Approved Diagnostic Molecule in Preclinical Studies to Evaluate Potential in ALS

Marta Figueiredo, PhD avatar

by Marta Figueiredo, PhD |

Share this article:

Share article via email
macimorelin for ALS

Researchers at the University of Queensland in Australia have begun preclinical studies of macimorelin, Aeterna Zentaris’ approved oral diagnostic, as a potential treatment for amyotrophic lateral sclerosis (ALS).

The preclinical development program, led by Frederik Steyn, PhD, is part of a recent agreement between university researchers and Aeterna that provides the latter exclusive right to create a licensing agreement for macimorelin’s commercial use for the treatment of ALS.

“The start of the preclinical phase represents a significant milestone in the development of a potential new treatment option for ALS to help patients with this terrible, incurable disease and to improve their quality of life,” Klaus Paulini, PhD, Aeterna’s CEO, said in a press release. “We look forward to supporting Dr. Steyn’s research team in addressing this significant unmet medical need.”

Aeterna’s lead product, macimorelin is an orally available small molecule approved for the diagnosis of adult growth hormone deficiency in both the U.S. and Europe. It is sold as Macrilen in the U.S. by Novo Nordisk.

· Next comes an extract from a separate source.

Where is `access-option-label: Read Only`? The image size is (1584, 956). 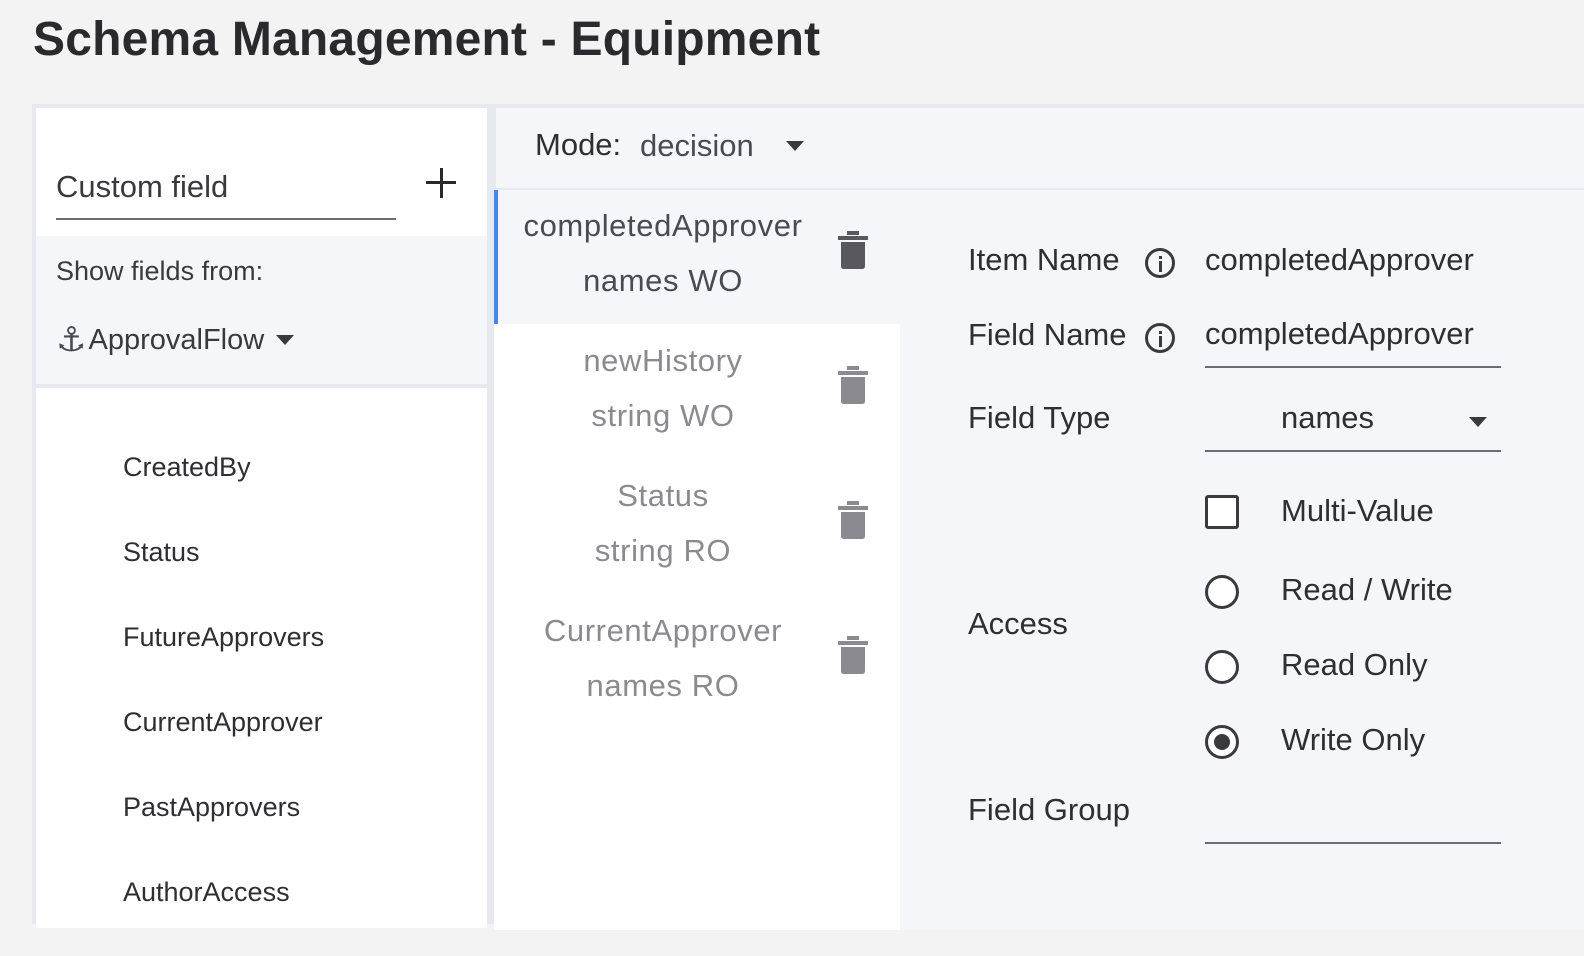 access-option-label: Read Only is located at coordinates (1354, 664).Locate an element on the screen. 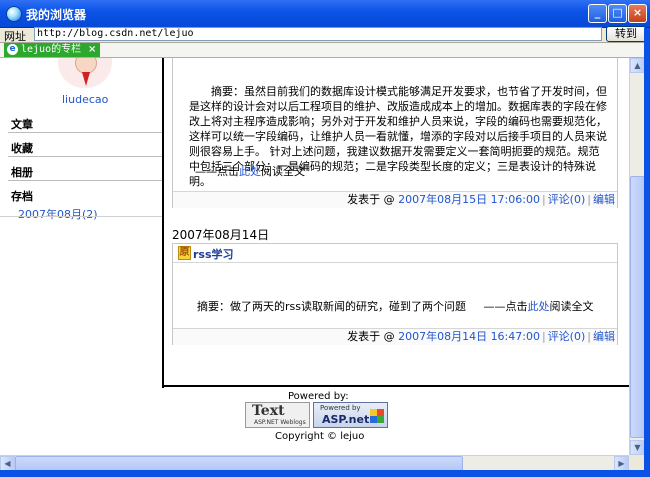  sidebar-heading-favorites: 收藏 is located at coordinates (22, 148).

Growth hormone deficiency is a rare condition in which the body does not produce enough growth hormone (GH), leading to a wide range of symptoms, such as altered body composition, low energy levels, reduced muscle and bone strength, insulin resistance, and impaired heart function.

Macimorelin mimics the biological effects of ghrelin, a GH-stimulating hormone, thereby boosting GH production in the body. A weak rise in blood GH levels after macimorelin administration confirms growth hormone deficiency.

Notably, blood ghrelin levels are often reduced in ALS patients, and stimulation of GH production was shown to improve survival and motor function in ALS mouse models. These beneficial effects are likely associated with ghrelin’s previously shown neuroprotective and anti-inflammatory properties.

Given that ghrelin is rapidly cleared from the body — limiting its use as a medicine — macimorelin may be a good candidate to promote the same therapeutic benefits of ghrelin without its fast clearance issue.

Steyn and his team will assess the therapeutic potential of macimorelin on ALS progression and disease-specific features in cellular and animal models of ALS.

The University of Queensland researchers are seeking funding from dedicated organizations for some parts of the preclinical development program and to conduct a subsequent investigator-initiated clinical trial to evaluate macimorelin’s safety, tolerability, and effectiveness in ALS patients.

Aeterna Zentaris, in collaboration with Novo Nordisk, is also developing macimorelin for the diagnosis of childhood-onset growth hormone deficiency, an area of significant unmet need.